The aggressively transgressive new MoMA, trying to combat museum-ennui by shaking up its displays, has aimed its cannon at the canon. Its disruptive installation strategy audaciously breaches traditional geographic, temporal and art-historical boundaries, arranging shotgun marriages among strange (and strained) bedfellows and sundering longtime soulmates.
Particularly unsettling is the Museum of Modern Art’s new penchant for putting lesser-known, less seminal works on equal footing with the icons, while separating some collection highlights from the works to which they are closely related. In doing so, MoMA is not so much editing art history as eschewing it.
The pairing below has attracted the most attention, because it’s such an improbable (and, to my mind, incompatible) match:
Picasso‘s world-renowned ladies of the night, with their impassive stares and boldly flaunted wares…
…and have a sculptural heft, stillness and timelessness that have nothing to do with Ringgold‘s chaotic, messy mayhem:
The strange notion that these two wildly disparate paintings belong together probably derives from Ringgold’s having “based her composition on [Picasso’s] ‘Guernica,’ which she regularly visited when the monumental canvas was on display” at MoMA, as the label for Ringgold’s depiction of a street riot informs us. (Below that text is a small image of Picasso’s searing depiction of the Spanish Civil War, as photographed at MoMA in 1964, but later returned to the Reina Sofia in Madrid, where it still resides).
At the far side of the museum hangs another Picasso, less iconic than “Demoiselles,” but far more resonant with “Guernica.” This World War II-inspired painting (in MoMA’s “Responding to War” gallery) would have made a far more convincing comparison to Ringgold’s massacre:
Another of MoMA’s must-see Picassos finds itself in unaccustomed surroundings—a gallery devoted to “Surrealist Objects.” This is one of the few places in which MoMA directly references one of modern art’s “isms” in its reinterpreted displays:
A popular poster image, this Picasso bears a superficial resemblance to the Bellmer (its gallery-mate), by virtue of its cartoonish rendition of ball-like breasts. But unlike the spooky sculpture, the vibrant painting is lively in color and pensive in mood—“a complex variant on the traditional Vanity—the image of a woman confronting her mortality in a mirror,” in the words of MoMA’s 1999 highlights handbook that was published in anticipation of the 2004 Yoshio Taniguchi-designed expansion (critiqued by me here and here).

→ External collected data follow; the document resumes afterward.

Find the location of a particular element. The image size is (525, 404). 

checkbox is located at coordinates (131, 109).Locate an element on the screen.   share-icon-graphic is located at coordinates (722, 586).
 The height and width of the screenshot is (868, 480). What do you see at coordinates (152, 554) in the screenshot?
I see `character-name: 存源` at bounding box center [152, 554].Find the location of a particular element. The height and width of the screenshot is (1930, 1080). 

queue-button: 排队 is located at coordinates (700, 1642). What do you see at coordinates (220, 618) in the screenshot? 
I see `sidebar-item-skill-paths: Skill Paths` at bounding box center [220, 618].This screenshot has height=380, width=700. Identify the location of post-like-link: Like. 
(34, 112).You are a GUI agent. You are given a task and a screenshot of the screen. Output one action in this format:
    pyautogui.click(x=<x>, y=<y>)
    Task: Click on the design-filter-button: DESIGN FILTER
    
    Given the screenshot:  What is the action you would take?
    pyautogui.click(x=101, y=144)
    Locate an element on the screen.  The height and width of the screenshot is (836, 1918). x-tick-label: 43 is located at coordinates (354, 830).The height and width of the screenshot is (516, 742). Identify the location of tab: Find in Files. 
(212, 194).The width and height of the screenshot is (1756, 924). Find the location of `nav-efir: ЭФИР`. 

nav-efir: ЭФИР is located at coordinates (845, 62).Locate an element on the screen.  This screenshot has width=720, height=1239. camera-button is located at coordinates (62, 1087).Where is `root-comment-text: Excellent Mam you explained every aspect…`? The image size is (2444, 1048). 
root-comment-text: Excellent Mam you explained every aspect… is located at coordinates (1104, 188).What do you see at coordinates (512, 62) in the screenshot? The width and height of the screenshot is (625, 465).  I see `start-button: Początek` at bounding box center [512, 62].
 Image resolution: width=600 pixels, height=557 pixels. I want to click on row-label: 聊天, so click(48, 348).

An installation choice that’s even harder to fathom is the inclusion of an Alma Thomas (on right) in a gallery otherwise devoted entirely to Matisse. If you can discern a connection between these two paintings, other than the color red, you’re more attuned to MoMA’s curatorial thinking than I am:
Critic James Tarmy, in his Bloomberg critique, expressed misgivings similar to mine about the incongruities of MoMA’s new hang:
It turns out that putting two artworks in a room together does not guarantee “dialogue,” just as one person shouting in French and another person whispering in English is not, in fact, a conversation.
Similarly, Ben Davis, in his artnet review, suggested that MoMA’s presentation of artworks “as trophies in incidental rhymes with other things [emphasis added]” compromises “complexity and context,” as well as “hard-earned human depth.”
It’s not as if MoMA hasn’t tried (and prudently put aside) chancy gambits like this before. Who can forget the controversial juxtaposition of Cézanne‘s sublime “The Bather” (ca. 1885) and Rineke Dijkstra’s “Odessa, Ukraine August 4, 1993” in Modern Starts (images below)? That was one of a series of three unorthodox installations under the rubric “MoMA2000”—experiments tried (and mostly discarded) in anticipation of the rehang in the Taniguchi expansion.
Under its plan to “systematically rotate a selection of art” in its permanent-collection galleries every six to nine months, MoMA will get the chance to correct obvious installation missteps, such as the assault on the serenity of Monet‘s “Water Lilies” by grating noise from a film in an adjoining gallery.
In a fascinating piece on The Art Newspaper‘s website today, Judith Dobrzynski reported some specifics on MoMA’s plans for its first partial rehang. These include the relocation of the museum’s most famous Mondrian—“Broadway Boogie Woogie,” which is now an expatriate residing amidst Latin Americans from the Cisneros Collection on the 3rd floor (as I reported here). “Boogie Woogie” will soon boogie up to the 5th-floor gallery where the two Mondrians seen below are currently displayed. (That space will be entirely devoted to Mondrian in the next go-round, Dobrzynski writes.)
Maybe Abstract Expressionism’s prescient precursor, Janet Sobel, now uncomfortably perched in a 5th-floor gallery devoted to “Architecture for Modern Art” (architectural models and drawings of museums), will finally get to commingle with her peers in the 4th-floor “Action Painting I” gallery:
Jackson & Janet—a marriage made in MoMA?